You are a lifesaver. Thank you so much! This gives me a fantastic place to start.

So right now the yaml files are serving as the source of truth.

  1. Create YAML file with information per customer.
  2. Run Terraform to create the categories/tags in vCenter.
  3. Run Ansible community.vmware.vmware_tag_manager to apply the tags to the appropriate servers.
  • name: Create tags
    community.general.terraform:
    project_path: …/…/scripts/terraform
    register: tag_output

  • name: Terraform output
    ansible.builtin.debug:
    msg: “{{ tag_output }}”

  • name: Terraform output
    ansible.builtin.debug:
    msg: “{{ tag_output.stderr_lines }}”
    when: tag_output.failed

  • name: Add tags
    community.vmware.vmware_tag_manager:

omitted details, but applies tags based on requirements

So that’s what that looks like as far as tag management. If you think there’s a better way I’m absolutely open to suggestions.

The reboot order of the servers is dictated by the vendor and their unique combination of third-party applications they run in combination.
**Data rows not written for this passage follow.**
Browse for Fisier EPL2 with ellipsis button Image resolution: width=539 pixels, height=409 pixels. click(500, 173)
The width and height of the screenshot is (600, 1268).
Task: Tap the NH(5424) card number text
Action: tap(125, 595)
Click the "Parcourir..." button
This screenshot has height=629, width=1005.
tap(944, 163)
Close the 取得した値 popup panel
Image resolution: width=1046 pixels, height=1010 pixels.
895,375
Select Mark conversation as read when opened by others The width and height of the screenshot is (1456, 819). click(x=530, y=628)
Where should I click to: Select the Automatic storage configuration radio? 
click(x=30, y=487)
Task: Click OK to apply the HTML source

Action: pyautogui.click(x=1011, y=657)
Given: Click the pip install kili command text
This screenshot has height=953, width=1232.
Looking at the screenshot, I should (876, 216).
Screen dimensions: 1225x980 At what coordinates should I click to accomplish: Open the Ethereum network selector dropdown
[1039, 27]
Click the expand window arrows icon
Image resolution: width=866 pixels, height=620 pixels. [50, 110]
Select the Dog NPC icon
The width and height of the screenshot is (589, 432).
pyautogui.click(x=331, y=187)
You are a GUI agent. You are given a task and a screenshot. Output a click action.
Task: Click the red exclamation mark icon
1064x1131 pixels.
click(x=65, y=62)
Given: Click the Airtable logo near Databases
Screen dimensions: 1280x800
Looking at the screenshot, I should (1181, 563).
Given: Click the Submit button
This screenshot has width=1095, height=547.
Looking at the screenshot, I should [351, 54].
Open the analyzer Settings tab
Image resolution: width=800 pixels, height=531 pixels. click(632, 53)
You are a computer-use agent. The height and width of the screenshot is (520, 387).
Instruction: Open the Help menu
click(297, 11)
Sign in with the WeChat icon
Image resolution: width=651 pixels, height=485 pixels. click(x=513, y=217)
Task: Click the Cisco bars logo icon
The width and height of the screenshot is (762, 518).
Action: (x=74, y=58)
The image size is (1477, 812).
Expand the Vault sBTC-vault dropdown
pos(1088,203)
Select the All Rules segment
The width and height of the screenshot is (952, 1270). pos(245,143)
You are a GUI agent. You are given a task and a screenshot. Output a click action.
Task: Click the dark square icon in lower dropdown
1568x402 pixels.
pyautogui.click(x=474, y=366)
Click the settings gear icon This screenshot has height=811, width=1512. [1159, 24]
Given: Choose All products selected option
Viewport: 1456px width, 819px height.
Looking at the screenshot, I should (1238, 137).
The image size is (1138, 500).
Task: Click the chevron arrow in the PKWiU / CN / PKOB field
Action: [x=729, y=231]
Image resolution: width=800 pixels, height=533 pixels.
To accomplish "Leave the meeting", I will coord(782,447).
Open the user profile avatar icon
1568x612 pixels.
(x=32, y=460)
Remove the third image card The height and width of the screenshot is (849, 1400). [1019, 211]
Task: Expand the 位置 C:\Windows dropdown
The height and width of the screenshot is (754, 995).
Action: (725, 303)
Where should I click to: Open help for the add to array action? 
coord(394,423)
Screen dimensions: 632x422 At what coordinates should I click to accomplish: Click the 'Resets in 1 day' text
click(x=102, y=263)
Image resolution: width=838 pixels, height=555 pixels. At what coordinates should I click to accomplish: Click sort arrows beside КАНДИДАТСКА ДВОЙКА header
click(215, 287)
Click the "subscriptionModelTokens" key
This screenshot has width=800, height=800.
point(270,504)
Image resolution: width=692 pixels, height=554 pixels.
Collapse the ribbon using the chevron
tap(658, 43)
So for instance, one customer may need a shutdown order of file servers, database servers, batch servers, management servers, web servers; other may need a completely different order.

That’s why I chose the YAML as the source of truth as this can change as the vendor makes updates to the application so it does need to be fairly flexible. As far as the customer is concerned, this is considered just a generic “downtime” for patching, application updates, whatever is needed.

So to answer use your phone analogy:

riiiiiinnggggg
Customer: Hi, application needs to be updated. Can we schedule a downtime for this date and time?
Admin: Why certainly.
–Date and Time Arrives–
Vendor will perform work needed while users are locked out of the system.
Admin will then shutdown servers (perhaps applying patches at the same time) and then bring the servers back up.
Vendor will then unlock the application to end users and go on their way.

Right now, the reboot order is managed via a CSV spreadsheet and a nightmare-ish PowerShell script. The CSV “source of truth” holds the same information I have above in the YAML file: server name, shutdown group, powerup group, and vcenter host. Effective but very difficult to maintain or add new functionality without a complete rewrite.

So the steps and what order are predetermined by whatever source of truth, CSV/YAML/etc.

I hope that gives some more context and happy to answer any additional questions.